After the dough has rested for a while divide it into two balls to press into your pans. This amount of dough is enough to cover two 16-inch pizza pans or two 9 by 13-inch rectangular pans.  If you have a bevy of boy scouts, or a gaggle of girl scouts, give them each their own pie or cake pan, and let them make individual pizzas. This recipe will make 4 to 6 pie-plate sized pizzas. They will think you are the finest den mother in town. 

Press the dough into the pans to the best of your ability.  Then the crusts must be PRE-BAKED before filling.  Preheat your oven to 425°.  Bake the plain crusts for about 8 minutes, or until they puff up and appear dry on the surface.  Remove the crusts from the oven.  At this point you have some options.  You may allow the crusts to cool and refrigerate them for a day or two.  You may also freeze the crusts for a month or two.  To preven freezer burn, make sure they are well wrapped in plastic wrap or tin foil, or better yet: Both.
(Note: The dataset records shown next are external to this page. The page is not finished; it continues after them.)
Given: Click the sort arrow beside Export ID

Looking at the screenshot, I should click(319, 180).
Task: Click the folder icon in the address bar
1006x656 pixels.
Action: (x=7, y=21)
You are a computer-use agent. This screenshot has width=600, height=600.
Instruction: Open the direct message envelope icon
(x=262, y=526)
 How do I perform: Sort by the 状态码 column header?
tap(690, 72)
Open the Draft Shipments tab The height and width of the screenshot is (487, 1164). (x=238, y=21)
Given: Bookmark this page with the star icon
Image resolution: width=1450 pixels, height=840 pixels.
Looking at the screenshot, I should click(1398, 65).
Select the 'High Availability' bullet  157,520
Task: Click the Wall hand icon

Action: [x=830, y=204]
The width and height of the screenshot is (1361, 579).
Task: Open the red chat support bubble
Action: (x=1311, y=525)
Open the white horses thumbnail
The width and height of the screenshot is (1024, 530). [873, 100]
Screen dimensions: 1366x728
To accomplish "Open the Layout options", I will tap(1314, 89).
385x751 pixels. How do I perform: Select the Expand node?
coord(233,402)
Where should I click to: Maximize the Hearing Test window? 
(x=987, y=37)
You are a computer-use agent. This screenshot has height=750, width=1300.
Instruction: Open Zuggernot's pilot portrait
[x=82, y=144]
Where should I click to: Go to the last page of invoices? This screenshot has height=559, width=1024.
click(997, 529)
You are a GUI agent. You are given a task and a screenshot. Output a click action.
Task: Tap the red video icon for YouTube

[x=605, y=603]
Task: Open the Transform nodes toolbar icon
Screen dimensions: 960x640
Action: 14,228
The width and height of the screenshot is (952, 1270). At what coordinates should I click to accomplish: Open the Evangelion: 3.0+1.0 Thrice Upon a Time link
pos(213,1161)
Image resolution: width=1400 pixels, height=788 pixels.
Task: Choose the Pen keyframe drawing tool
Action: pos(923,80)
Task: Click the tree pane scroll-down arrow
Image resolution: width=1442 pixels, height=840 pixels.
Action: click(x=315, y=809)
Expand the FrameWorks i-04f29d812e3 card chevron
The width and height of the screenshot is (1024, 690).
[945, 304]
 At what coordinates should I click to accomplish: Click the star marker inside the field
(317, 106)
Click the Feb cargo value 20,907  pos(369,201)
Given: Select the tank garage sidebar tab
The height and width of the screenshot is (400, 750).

Prebaking the crusts is the only way I have been able to make sure they  cook clear through when I make pizza.  If I don't prebake these crusts, I end up with under cooked pizza centers.  The kids don't actually notice things like this, but I do, and I prefer the crusts to be thoroughly cooked, so I ALWAYS pre-bake the crusts from this recipe. It adds a measure of convenience too becuase the crusts can be prepared ahead of time.  Then you can assemble and bake the pizzas at your leisure.

Remove the partially cooked crusts from the oven.  Top with tomato sauce, cheese and what ever else you like. We make a lot of half and half pizzas, so every one can choose their own toppings.  Regardless, bake at 425° until the cheese is hot and bubbly, or about 10 to 15 minutes.  Cool slightly before eating so you don't burn the roof of your mouth.  Makes 2 large round pizzas or 2 rectangular ones.

Makes two 16-inch pizza crusts.  Cut each into 12 slices, for 24 slices/servings total.

Per Serving (excluding unknown items): 80 Calories; 2g Fat (16.1% calories from fat); 3g Protein; 15g Carbohydrate; 3g Dietary Fiber; 0mg Cholesterol; 179mg Sodium.  Exchanges: 1 Grain(Starch); 1/2 Fat.